Postponing decision on tunnels for up to three months could derail the project, planners warn.
The decision to delay the Twin Cities’ biggest light-rail project drew protests and warnings Wednesday from two policymakers who have been closely involved in planning the line.
They objected to postponing a crucial vote on whether to build two tunnels as part of the Southwest Corridor line that will connect Minneapolis with Eden Prairie and southwestern suburbs. The delay of as much as three months is intended to give planners time to build support for the tunnels in Minneapolis, where some officials and residents fear disruption to a neighborhood and a recreation area.
“This is going to be a huge setback,” said Steve Elkins, a member of the Metropolitan Council, the agency overseeing the project.
“A delay means that the project could be at risk,” said Council Member Jennifer Munt. “Does this derail the project?”
Elkins and Munt fear the delay could cost the $1.55 billion project its best chance to win needed federal funding.
But a majority of Met Council members Wednesday joined Chairwoman Susan Haigh in endorsing Gov. Mark Dayton’s call for planners to conduct more studies on the tunnels’ environmental impact and to explore alternatives.

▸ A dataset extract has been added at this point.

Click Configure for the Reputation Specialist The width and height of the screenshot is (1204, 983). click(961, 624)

Dayton announced his support for a 60- to 90-day delay Tuesday after a closed-door meeting with Haigh, Minneapolis Mayor R.T. Rybak and key legislators. Citing opposition in Minneapolis, Dayton said “we need to step back and everybody take a deep breath.” The Met Council is required to ask Minneapolis and the four other cities along the light-rail route for their consent before proceeding with construction work.

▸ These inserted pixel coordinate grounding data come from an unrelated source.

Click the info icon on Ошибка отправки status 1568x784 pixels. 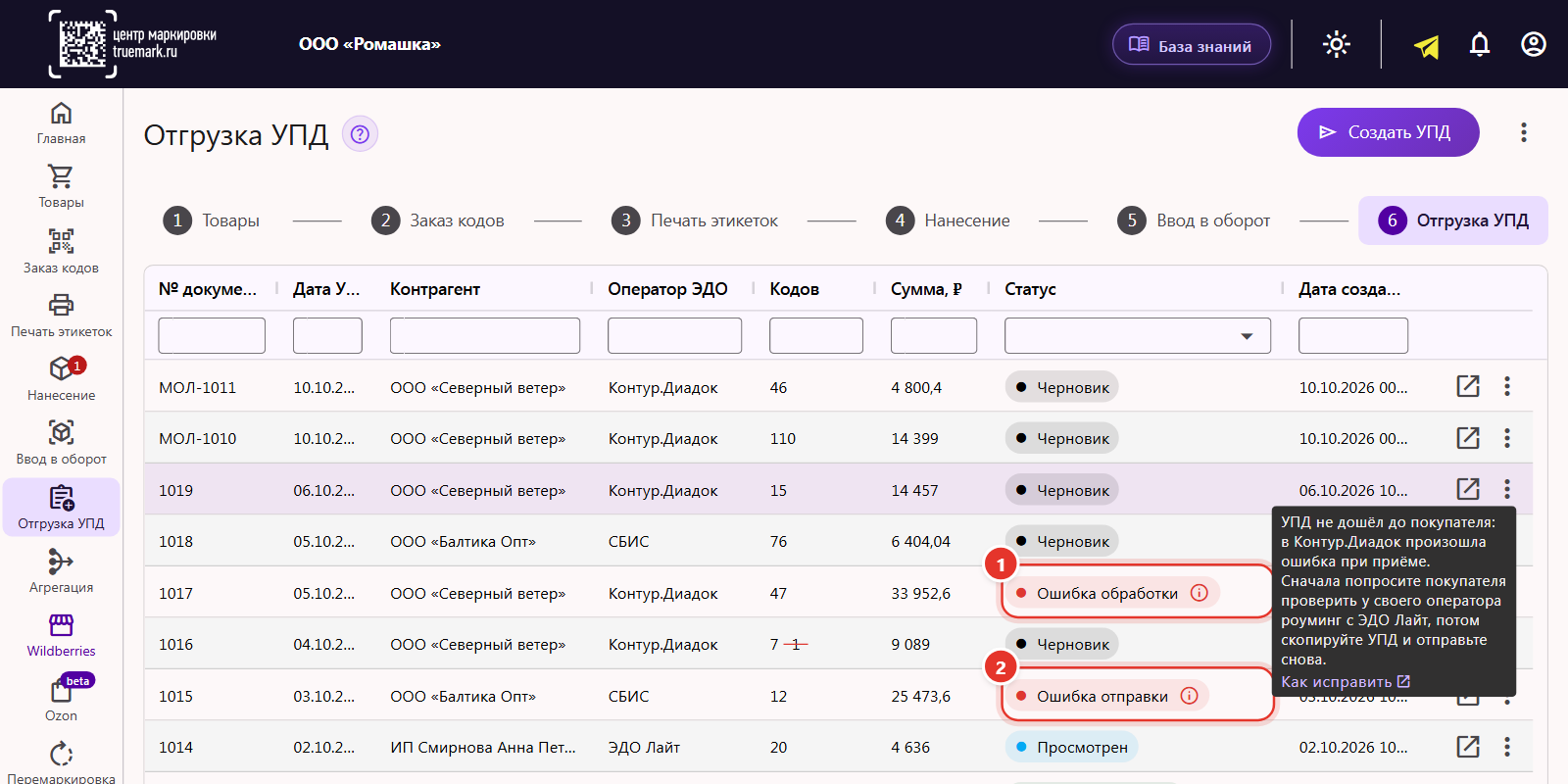coord(1189,696)
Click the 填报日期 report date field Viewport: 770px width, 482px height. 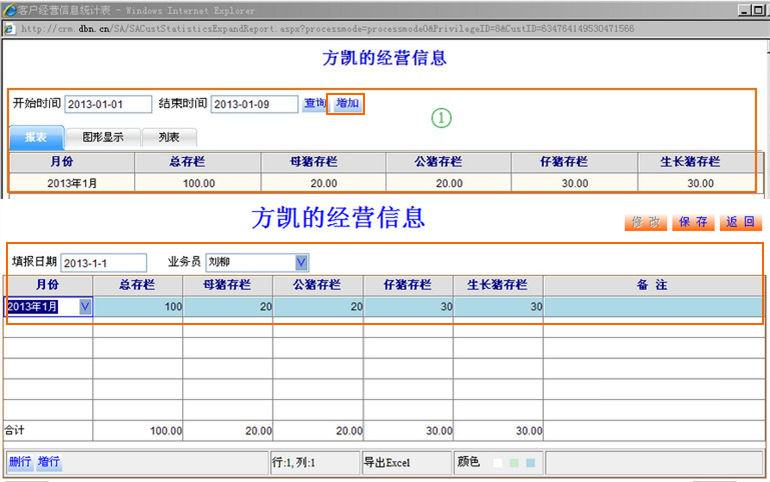pyautogui.click(x=103, y=263)
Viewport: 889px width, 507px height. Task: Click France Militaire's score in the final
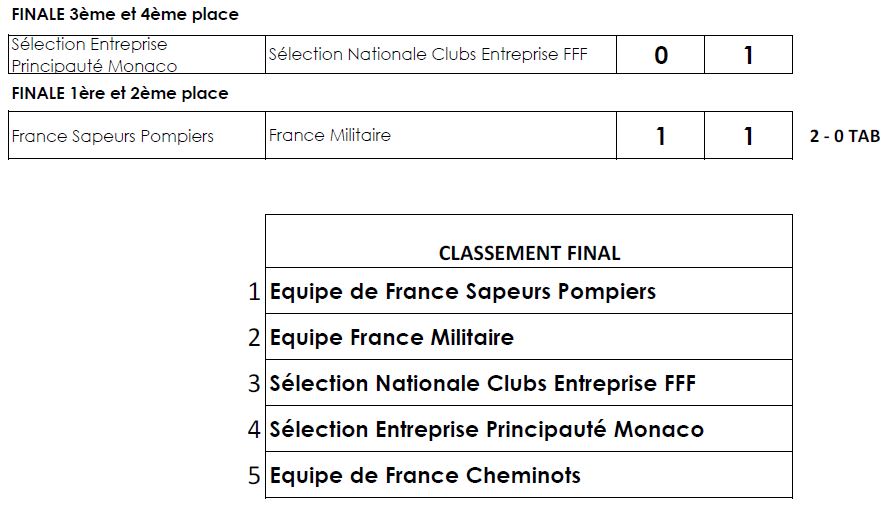click(x=748, y=136)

The $160 million tunnel plan involves burying two sets of tracks beneath the Kenilworth corridor of Minneapolis. The trains would surface for about 20 seconds when crossing a bridge over a water channel between two lakes.
Some residents say the light-rail line would be exposed for too long and worry about the tunnel’s impact on the channel and lakes. Others complain that officials broke promises made years ago to reroute freight train traffic to St. Louis Park from the corridor in exchange for running light-rail tracks through the area.

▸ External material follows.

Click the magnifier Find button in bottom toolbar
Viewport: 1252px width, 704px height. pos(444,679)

Dayton and Haigh said experts will study other freight reroute possibilities as well as the environmental impact of the tunnels.
Haigh said experts would review past options and ask, “Is there anything we missed? Is there another relocation alternative that would be viable?”
But Elkins said more than a half-dozen freight studies have already been done. “I’m really concerned about … one more study,” he said. “Are we supposed to replow all of the old ground?”
Elkins said the delay is “a real slap in the face” to communities along the route that have participated in years of planning for the project. He and Munt noted that additional reviews could have been done while seeking municipal consent.
After the meeting, Munt labeled opposition from some Minneapolis City Council members “inflammatory campaign rhetoric” and predicted it would die down after the Nov. 5 election for mayor and council.
“We did have a path forward and it was a sweet spot after the election and before year’s end, because we’re talking with city councilors who understand the issue,” she said. “I believe we had a shot.”
But the delay in approving a plan could push the process for seeking municipal consent into 2014, putting it in front of new city councils and potentially leading to further delays.